Ces atouts sont autant de préalables à même de permettre à notre pays d’émerger en tant que place financière pour la région de l’Afrique du Nord; région dépourvue, jusque là, d’un véritable marché financier commun capable de drainer plus de flux de capitaux et d’investissement pour la rive sud du bassin méditerranéen.
Le nouveau code de prestation de services financiers aux non-résidents promulgué l’année dernière procède d’ailleurs de cette même démarche étant donné qu’il confère plus de souplesse à l’activité des banques non-résidentes et à la gestion des actifs financier.
La promulgation de ce code a coïncidé avec l’amendement de la loi sur la lutte contre le blanchiment d’argent dans le sens de son harmonisation avec les standards et les pratiques internationales les plus évolués.
La Tunisie abritera d’ailleurs, dans quelques jours, la réunion plénière du groupe d’action financière pour le Moyen Orient et l’Afrique du Nord (MENA GAFI) qu’elle préside actuellement et au sein duquel elle joue un rôle de premier plan.
Les défis futurs que nous impose le choix irréversible de s’ouvrir sur l’extérieur réclament la poursuite du processus des réformes en vue d’aboutir de manière graduelle au stade de la convertibilité du dinar.

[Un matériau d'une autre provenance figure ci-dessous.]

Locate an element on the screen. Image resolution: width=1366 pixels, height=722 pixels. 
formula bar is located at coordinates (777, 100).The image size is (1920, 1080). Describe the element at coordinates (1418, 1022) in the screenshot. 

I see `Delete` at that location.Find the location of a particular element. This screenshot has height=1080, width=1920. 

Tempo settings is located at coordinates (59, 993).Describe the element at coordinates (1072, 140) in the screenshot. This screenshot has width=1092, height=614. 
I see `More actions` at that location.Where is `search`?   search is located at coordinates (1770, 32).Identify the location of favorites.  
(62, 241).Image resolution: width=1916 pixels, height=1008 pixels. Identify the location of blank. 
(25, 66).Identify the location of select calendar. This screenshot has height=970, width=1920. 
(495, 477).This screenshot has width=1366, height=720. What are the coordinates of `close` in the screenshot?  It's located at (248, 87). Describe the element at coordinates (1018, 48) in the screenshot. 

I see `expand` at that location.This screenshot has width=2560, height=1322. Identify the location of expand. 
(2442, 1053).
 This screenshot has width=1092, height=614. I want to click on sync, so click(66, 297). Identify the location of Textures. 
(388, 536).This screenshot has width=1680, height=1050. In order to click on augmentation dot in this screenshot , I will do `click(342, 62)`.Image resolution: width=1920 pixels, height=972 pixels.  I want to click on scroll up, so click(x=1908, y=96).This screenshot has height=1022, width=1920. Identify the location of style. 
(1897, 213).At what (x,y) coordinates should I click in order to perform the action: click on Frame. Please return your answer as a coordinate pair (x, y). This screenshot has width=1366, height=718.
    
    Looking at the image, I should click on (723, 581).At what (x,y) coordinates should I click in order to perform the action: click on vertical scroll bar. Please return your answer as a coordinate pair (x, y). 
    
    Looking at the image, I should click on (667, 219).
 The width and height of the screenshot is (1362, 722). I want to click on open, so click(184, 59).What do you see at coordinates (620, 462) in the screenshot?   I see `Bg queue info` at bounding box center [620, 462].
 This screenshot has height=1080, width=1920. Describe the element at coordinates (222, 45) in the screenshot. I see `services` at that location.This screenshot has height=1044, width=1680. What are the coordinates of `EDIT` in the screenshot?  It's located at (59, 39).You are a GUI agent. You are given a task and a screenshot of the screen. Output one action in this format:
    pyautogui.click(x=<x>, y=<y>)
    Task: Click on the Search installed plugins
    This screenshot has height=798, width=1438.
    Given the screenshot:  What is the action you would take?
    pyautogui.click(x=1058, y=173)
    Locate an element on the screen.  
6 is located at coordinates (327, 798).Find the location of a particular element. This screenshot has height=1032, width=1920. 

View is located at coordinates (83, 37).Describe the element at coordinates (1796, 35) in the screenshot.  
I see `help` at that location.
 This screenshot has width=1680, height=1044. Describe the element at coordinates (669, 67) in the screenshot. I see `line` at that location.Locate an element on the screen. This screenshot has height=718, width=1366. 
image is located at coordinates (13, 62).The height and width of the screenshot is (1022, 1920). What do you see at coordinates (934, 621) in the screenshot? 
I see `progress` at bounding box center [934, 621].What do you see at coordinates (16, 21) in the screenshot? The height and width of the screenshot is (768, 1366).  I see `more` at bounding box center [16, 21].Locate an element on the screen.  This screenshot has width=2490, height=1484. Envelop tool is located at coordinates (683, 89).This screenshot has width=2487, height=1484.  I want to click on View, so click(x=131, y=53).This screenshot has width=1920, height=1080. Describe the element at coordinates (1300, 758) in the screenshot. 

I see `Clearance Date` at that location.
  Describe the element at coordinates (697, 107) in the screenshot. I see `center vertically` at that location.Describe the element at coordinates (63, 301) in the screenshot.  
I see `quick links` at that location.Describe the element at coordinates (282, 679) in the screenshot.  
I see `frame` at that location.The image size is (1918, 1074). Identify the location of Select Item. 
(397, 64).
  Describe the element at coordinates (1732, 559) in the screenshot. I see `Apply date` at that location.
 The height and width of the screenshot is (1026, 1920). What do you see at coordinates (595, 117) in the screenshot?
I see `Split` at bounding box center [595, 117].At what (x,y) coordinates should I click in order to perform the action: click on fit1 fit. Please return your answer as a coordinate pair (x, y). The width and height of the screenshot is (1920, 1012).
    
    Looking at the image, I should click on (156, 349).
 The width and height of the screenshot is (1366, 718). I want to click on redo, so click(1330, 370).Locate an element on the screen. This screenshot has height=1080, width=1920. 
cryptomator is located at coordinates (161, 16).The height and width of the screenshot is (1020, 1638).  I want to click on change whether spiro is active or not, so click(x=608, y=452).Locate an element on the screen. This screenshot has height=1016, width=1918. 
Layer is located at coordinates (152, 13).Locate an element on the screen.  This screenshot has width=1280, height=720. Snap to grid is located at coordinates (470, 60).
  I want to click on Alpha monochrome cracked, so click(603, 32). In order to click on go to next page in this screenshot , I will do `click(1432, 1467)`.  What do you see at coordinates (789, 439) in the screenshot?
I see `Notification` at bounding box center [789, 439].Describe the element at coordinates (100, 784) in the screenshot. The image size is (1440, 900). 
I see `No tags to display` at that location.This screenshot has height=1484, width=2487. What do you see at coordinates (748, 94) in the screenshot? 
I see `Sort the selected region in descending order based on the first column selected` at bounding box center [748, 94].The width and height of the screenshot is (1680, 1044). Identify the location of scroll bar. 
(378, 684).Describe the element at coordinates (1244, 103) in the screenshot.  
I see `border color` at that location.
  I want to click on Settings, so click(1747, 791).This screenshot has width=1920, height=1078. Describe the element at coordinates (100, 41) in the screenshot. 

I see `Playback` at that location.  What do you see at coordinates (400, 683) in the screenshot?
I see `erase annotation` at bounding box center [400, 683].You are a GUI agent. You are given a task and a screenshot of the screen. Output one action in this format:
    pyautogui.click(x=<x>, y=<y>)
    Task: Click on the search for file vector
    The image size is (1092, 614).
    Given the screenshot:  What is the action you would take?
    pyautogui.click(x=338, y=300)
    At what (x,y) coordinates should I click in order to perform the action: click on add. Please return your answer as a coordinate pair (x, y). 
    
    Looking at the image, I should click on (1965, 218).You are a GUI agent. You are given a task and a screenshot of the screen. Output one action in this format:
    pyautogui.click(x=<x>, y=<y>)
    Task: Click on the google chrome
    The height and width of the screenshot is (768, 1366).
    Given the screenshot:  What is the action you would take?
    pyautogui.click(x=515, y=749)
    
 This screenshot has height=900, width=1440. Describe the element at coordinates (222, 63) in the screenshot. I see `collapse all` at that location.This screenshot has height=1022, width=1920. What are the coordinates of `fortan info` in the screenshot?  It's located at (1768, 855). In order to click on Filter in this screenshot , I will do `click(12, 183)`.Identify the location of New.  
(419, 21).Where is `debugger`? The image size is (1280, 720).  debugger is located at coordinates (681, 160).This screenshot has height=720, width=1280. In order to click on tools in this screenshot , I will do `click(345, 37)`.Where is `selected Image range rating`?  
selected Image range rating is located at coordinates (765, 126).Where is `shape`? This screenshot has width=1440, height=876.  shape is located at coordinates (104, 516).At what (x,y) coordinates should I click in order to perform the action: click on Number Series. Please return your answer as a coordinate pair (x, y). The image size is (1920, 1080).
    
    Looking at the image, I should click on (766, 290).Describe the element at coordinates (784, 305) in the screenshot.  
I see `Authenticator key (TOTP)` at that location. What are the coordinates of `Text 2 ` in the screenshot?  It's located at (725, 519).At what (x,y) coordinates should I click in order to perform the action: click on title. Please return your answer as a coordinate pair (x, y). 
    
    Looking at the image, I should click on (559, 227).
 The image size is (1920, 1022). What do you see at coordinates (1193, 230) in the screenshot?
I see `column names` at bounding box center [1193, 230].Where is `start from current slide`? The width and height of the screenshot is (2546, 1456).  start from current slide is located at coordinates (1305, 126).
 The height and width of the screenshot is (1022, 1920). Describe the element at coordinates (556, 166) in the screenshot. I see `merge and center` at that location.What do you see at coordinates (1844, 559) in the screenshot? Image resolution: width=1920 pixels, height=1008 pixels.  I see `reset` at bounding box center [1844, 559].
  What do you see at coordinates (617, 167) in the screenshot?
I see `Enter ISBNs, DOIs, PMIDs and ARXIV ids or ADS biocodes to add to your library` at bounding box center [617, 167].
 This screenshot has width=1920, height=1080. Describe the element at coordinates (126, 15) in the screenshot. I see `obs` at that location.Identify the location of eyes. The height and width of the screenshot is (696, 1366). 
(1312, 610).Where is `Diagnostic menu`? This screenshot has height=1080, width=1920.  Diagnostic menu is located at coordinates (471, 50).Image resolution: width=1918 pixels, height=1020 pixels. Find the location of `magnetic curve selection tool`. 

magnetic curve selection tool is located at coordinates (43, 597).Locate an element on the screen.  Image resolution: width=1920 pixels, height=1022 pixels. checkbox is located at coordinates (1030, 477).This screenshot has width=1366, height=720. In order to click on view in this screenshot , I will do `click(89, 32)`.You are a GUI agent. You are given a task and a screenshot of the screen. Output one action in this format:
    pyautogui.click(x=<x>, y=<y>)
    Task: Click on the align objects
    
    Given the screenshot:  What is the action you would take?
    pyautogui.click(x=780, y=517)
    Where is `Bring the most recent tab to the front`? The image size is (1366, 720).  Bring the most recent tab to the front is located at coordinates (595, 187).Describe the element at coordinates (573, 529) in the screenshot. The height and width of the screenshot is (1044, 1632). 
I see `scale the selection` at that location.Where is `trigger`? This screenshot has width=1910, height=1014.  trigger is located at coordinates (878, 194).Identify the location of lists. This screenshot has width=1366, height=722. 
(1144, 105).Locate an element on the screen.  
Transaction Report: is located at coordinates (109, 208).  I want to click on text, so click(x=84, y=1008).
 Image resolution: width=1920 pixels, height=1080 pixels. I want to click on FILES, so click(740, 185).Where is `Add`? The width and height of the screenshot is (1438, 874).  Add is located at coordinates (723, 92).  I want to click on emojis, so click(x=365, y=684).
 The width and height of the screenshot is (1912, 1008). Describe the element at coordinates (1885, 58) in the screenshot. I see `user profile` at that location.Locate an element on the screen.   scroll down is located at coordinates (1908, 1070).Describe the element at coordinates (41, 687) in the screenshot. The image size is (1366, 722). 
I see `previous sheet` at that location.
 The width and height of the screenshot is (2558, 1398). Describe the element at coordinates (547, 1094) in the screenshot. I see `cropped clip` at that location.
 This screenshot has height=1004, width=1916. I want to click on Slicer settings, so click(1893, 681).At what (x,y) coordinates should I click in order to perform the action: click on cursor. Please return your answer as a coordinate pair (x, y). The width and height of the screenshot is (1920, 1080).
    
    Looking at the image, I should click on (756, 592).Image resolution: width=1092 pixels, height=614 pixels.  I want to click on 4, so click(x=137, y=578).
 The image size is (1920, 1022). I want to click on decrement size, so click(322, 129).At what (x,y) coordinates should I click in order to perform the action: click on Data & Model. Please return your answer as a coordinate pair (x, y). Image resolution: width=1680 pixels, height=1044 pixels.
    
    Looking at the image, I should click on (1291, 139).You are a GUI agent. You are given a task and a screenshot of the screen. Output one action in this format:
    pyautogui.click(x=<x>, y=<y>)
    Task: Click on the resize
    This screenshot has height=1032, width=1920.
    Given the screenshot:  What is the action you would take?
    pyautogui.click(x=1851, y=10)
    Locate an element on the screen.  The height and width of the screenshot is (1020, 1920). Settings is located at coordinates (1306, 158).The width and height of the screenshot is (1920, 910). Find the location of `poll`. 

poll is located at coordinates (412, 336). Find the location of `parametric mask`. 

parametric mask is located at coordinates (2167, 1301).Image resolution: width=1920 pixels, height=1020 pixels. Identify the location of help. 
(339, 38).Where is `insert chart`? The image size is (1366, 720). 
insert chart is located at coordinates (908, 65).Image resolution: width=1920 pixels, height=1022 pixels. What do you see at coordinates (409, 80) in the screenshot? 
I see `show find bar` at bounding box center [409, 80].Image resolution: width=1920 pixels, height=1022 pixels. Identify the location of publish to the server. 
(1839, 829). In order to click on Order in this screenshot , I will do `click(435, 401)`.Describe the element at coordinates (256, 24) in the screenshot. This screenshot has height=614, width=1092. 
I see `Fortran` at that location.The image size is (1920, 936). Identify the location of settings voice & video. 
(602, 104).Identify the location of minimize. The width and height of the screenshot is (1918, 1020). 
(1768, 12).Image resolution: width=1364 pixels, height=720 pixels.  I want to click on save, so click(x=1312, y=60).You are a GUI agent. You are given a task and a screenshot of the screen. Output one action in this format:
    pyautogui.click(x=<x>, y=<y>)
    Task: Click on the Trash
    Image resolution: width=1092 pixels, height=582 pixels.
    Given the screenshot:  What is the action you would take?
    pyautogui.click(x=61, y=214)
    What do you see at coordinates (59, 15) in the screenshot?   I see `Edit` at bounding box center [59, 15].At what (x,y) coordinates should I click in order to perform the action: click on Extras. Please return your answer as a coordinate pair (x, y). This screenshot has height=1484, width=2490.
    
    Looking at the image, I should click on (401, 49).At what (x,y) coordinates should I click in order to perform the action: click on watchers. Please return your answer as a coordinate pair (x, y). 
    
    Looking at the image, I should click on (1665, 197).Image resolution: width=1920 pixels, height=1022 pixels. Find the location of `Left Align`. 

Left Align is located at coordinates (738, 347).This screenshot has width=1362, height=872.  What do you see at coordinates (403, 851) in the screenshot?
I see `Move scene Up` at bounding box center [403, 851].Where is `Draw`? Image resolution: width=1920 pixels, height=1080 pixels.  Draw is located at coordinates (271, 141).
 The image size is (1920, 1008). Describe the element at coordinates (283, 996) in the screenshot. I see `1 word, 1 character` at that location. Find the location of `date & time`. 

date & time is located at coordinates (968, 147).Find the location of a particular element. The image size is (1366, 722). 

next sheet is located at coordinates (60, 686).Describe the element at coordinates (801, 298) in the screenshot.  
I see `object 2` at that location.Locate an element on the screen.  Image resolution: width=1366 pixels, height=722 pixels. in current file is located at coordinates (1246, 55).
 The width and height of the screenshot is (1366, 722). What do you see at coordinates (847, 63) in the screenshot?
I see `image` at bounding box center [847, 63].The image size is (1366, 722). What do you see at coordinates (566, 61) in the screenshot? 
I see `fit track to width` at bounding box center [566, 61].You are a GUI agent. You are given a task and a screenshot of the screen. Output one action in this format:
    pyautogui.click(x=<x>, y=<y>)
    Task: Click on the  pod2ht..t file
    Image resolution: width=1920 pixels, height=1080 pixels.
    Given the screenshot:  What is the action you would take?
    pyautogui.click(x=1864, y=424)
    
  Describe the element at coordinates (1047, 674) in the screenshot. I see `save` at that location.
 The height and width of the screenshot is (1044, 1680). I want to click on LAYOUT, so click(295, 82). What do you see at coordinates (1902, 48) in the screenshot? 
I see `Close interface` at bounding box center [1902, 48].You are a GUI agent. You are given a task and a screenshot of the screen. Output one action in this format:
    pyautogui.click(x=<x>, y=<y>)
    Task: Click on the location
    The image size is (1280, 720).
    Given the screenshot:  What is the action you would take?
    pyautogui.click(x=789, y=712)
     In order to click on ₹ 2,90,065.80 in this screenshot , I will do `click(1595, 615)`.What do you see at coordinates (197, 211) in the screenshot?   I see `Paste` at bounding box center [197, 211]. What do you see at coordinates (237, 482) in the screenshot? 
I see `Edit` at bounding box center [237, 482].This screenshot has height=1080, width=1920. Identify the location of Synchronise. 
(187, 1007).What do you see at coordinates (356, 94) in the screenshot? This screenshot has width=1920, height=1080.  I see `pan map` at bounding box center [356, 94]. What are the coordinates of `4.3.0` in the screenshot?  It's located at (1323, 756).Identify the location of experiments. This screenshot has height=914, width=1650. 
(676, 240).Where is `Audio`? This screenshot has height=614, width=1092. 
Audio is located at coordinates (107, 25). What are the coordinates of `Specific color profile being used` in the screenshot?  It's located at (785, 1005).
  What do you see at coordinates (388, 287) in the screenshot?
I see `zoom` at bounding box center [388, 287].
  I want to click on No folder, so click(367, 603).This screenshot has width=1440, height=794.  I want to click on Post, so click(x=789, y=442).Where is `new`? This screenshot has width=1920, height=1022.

Transposer l'attractivité du site Tunisie dans le domaine industriel au secteur financier
Sur ce plan, la crise financière internationale n’a, à aucun moment, remis en doute nos choix et nos convictions en matière d’ouverture sur l’extérieure et l’orientation vers cet objectif.
Au contraire, elle nous a édifiés sur le degré d’attractivité du site Tunisie notamment dans le domaine industriel et manufacturier; attractivité que nous désirons transposer au domaine financier pour que notre pays s’érige en une véritable Plaque tournante pour ceux qui décident d’accéder aux marchés de l’Europe, de l’Afrique et du Moyen Orient.
Déjà son attractivité commence à s‘affirmer en tant que destination privilégiée pour l’implantation d’institutions financières régionales comme en témoigne la présence, depuis 2003, de la Banque Africaine de Développement et des représentations de la Banque Mondiale et de la Banque Européenne d’Investissement.
Dans le même cadre, elle a été choisie, également, pour abriter le siège de la Banque Maghrébine pour l’Investissement et le Commerce Extérieur.
S’il reste encore du chemin à faire, notre progression est indéniable. En témoignent les dernières distinctions obtenues par la Tunisie auprès des instances ou agences internationales tel le Forum de Davos sur la compétitivité économique ou encore le maintien de la notation du risque souverain de la Tunisie par les agences de rating dans un contexte économique international des plus troubles.
Ces témoignages nous réconfortent dans nos choix et nous incite à fournir plus d’efforts afin de préserver et de consolider nos acquis.
L’insertion de la Tunisie dans l’espace Euro méditerranéen, un espace qui lui est naturel de par son histoire et les liens économiques tissés avec les pays de la région, doit être multi-canal englobant tous les secteurs économiques y compris le secteur financier.
D’ailleurs, le cadre Euromed nous invite à identifier davantage de domaines de coopération avec nos partenaires et la place de Tunis pourrait, dans ce cadre, constituer une véritable passerelle et un lieu privilégié pour les échanges financiers pour une meilleure intégration financière entre les deux rives.
Taoufik Baccar
Gouverneur de la Banque Centrale de Tunisie
* Allocution d’ouverture de Monsieur Taoufik Baccar, Gouverneur de la Banque Centrale de Tunisie, du 12ème édition du Forum international, de l’Economiste Maghrébin.